TEXT SECTION.
What makes a firearm a "Musket"?
My interest in black powder firearms is increasing. I started with a cap and ball Walker-Colt replica and then moved on to BP cartridge loads in my replica (Perdersoli) 45-70 1874 Sharps, and my replica (Uberti) 45 long colt model P. I also just picked up a Pedersoli replica .54 cal Hawken muzzle loader. My next acquisitions will be a single shot percussion muzzle loading pistol and eventually a flintlock Kentucky style rifle.
As I try to learn more about the different types of the old style long guns, I am a bit confused as to what defines a "musket". I had originally thought that this was a generic term for a smooth bore muzzle loading shoulder fired weapon. But I have seen the term "musket" applied to late 1800's to early 1900's bolt and lever action cartridge rifles, and even to a muzzle loding pistol. The only thing that seems "common" to the firearms I have seen with the "musket" description is that they have all had the full stocks (out to within inches of the muzzle).
Then there is the term "rifled musket", I am guessing that the "rifled muskets" were originally smooth bore guns that were either manufactured with, or modified to have, shallow rifling so as to use the minnnie balls in the 1860's era. But that's just my guess. I'd like to have a better understanding of these terms as as to have a better understand of the history and the evolution of the firearms.

SET PROBLEM A.
According to the post on muskets, what feature have all the firearms described there as "muskets" had in common?
SET PROBLEM B.
Reproduce everything in the post on muskets from "My interest in" down to "Kentucky style rifle.".

DATASET EXCERPTS.
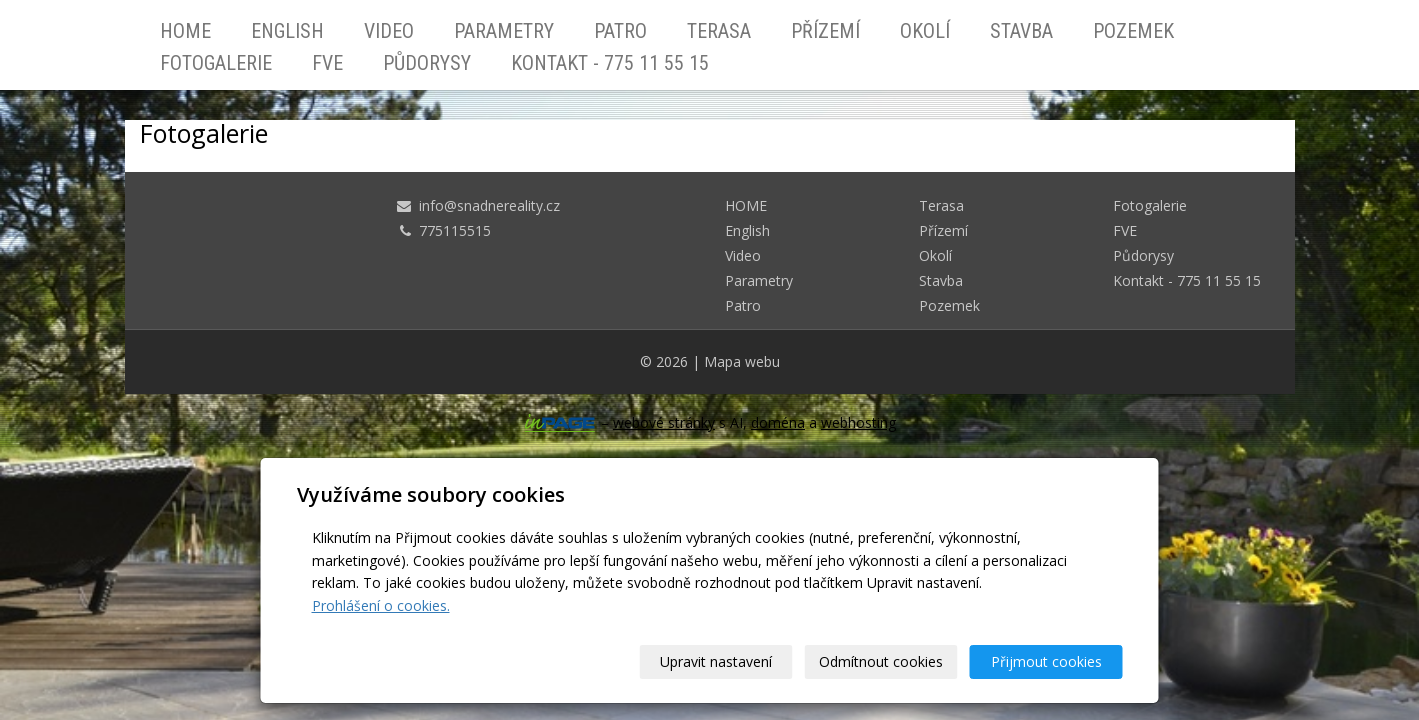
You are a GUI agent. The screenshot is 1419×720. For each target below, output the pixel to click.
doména (778, 422)
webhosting (858, 422)
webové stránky (664, 422)
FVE (327, 63)
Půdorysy (427, 63)
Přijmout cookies (1046, 661)
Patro (620, 31)
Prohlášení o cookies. (381, 605)
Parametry (504, 31)
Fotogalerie (216, 63)
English (287, 31)
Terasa (719, 31)
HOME (185, 31)
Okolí (925, 31)
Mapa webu (742, 361)
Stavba (1021, 31)
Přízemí (825, 31)
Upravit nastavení (716, 661)
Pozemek (1133, 31)
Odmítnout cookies (881, 661)
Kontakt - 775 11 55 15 (610, 63)
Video (389, 31)
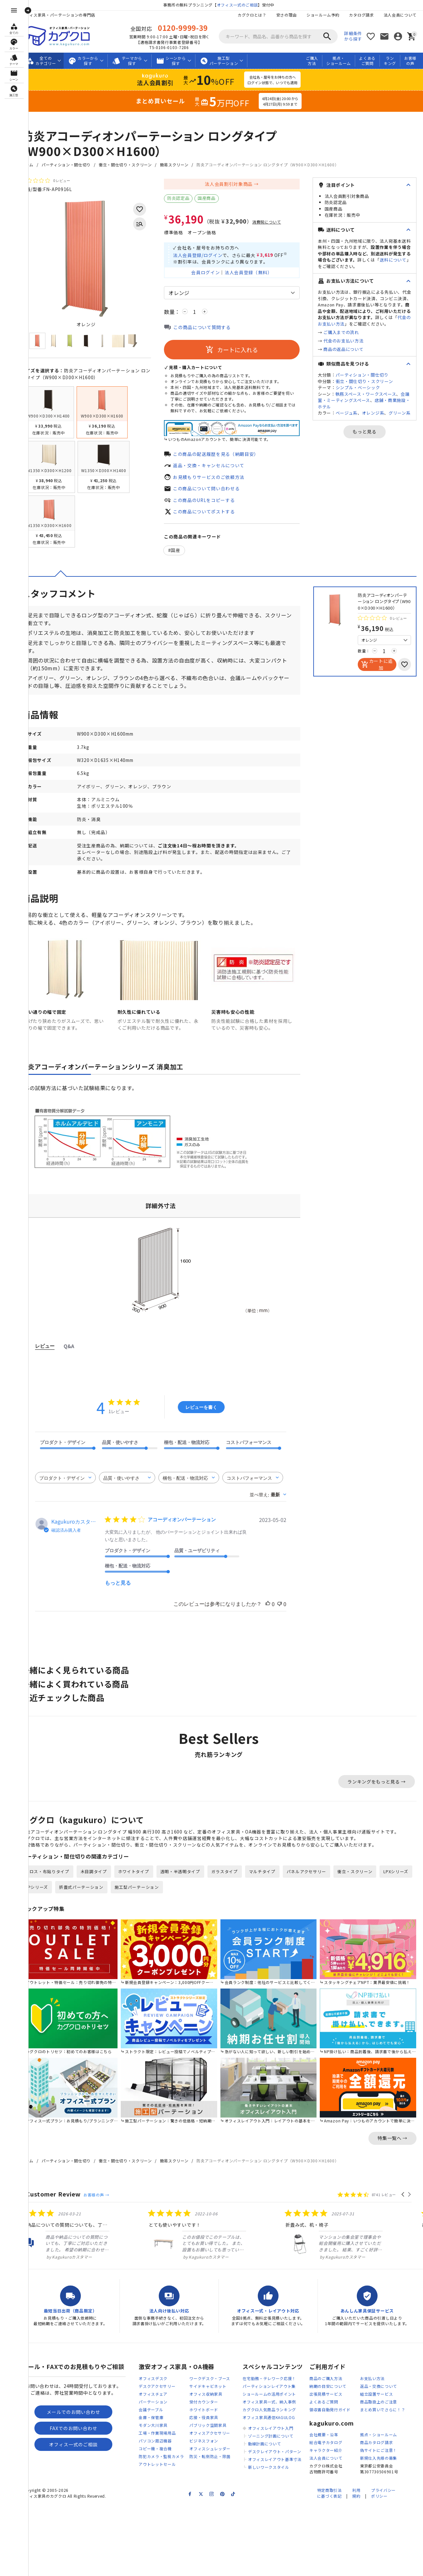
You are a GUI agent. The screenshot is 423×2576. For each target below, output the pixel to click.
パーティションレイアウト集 (269, 2394)
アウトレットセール (157, 2472)
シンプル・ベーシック (358, 387)
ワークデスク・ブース (209, 2386)
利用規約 (356, 2500)
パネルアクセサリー (317, 1884)
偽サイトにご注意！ (378, 2458)
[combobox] (76, 1489)
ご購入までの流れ (341, 332)
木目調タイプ (104, 1884)
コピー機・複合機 (155, 2456)
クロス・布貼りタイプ (58, 1884)
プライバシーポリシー (383, 2500)
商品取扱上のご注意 (378, 2409)
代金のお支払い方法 (343, 341)
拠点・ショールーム (338, 61)
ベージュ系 (347, 413)
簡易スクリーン (185, 164)
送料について (393, 260)
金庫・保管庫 (151, 2425)
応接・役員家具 (203, 2425)
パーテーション (153, 2409)
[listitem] (85, 2242)
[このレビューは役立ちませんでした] (290, 1615)
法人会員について (400, 15)
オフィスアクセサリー (209, 2440)
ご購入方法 (312, 61)
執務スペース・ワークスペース (365, 394)
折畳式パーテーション (128, 1899)
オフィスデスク (153, 2386)
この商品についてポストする (215, 519)
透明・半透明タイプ (191, 1884)
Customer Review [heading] (64, 2202)
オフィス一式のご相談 (242, 4)
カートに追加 (385, 673)
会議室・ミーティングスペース (364, 397)
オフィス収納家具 (205, 2401)
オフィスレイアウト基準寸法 (275, 2467)
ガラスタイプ (235, 1884)
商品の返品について (343, 349)
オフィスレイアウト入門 (270, 2436)
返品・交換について (378, 2394)
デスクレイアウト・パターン (274, 2459)
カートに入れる (237, 358)
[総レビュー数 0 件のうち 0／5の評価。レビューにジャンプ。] (56, 180)
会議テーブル (151, 2417)
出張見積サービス (325, 2401)
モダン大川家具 (153, 2433)
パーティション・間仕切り (76, 164)
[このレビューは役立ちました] (278, 1615)
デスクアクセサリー (157, 2394)
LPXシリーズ (48, 1899)
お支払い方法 (372, 2386)
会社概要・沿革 (323, 2442)
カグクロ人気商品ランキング (269, 2417)
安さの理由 (286, 15)
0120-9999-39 (188, 27)
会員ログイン (211, 280)
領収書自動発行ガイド (330, 2417)
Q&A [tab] (79, 1357)
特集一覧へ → (392, 2145)
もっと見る (365, 431)
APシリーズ (83, 1899)
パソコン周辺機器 (155, 2448)
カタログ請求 (361, 15)
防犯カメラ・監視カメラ (161, 2464)
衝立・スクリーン (366, 1884)
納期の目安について (327, 2394)
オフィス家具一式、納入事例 (269, 2409)
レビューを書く (212, 1418)
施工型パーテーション (183, 1899)
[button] (403, 2202)
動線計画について (264, 2451)
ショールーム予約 (323, 15)
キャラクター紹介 (325, 2458)
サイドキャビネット (207, 2394)
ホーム (38, 164)
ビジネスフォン (203, 2448)
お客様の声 (410, 61)
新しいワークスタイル (268, 2475)
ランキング (390, 61)
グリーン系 (400, 413)
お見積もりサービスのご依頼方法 (219, 484)
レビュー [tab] (55, 1357)
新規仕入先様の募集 (378, 2465)
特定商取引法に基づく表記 (329, 2500)
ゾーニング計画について (270, 2443)
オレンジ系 (373, 413)
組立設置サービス (376, 2401)
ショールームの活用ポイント (269, 2401)
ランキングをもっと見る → (376, 1793)
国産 (186, 559)
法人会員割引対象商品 (234, 184)
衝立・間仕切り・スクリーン (136, 164)
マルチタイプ (273, 1884)
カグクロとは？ (251, 15)
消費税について (277, 222)
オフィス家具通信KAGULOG (269, 2425)
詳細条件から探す (353, 36)
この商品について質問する (212, 335)
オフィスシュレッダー (209, 2456)
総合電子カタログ (325, 2450)
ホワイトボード (203, 2417)
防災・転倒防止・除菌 (209, 2464)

TASK RESULT A.
They have all had full stocks reaching to within inches of the muzzle.

TASK RESULT B.
My interest in black powder firearms is increasing. I started with a cap and ball Walker-Colt replica and then moved on to BP cartridge loads in my replica (Perdersoli) 45-70 1874 Sharps, and my replica (Uberti) 45 long colt model P. I also just picked up a Pedersoli replica .54 cal Hawken muzzle loader. My next acquisitions will be a single shot percussion muzzle loading pistol and eventually a flintlock Kentucky style rifle.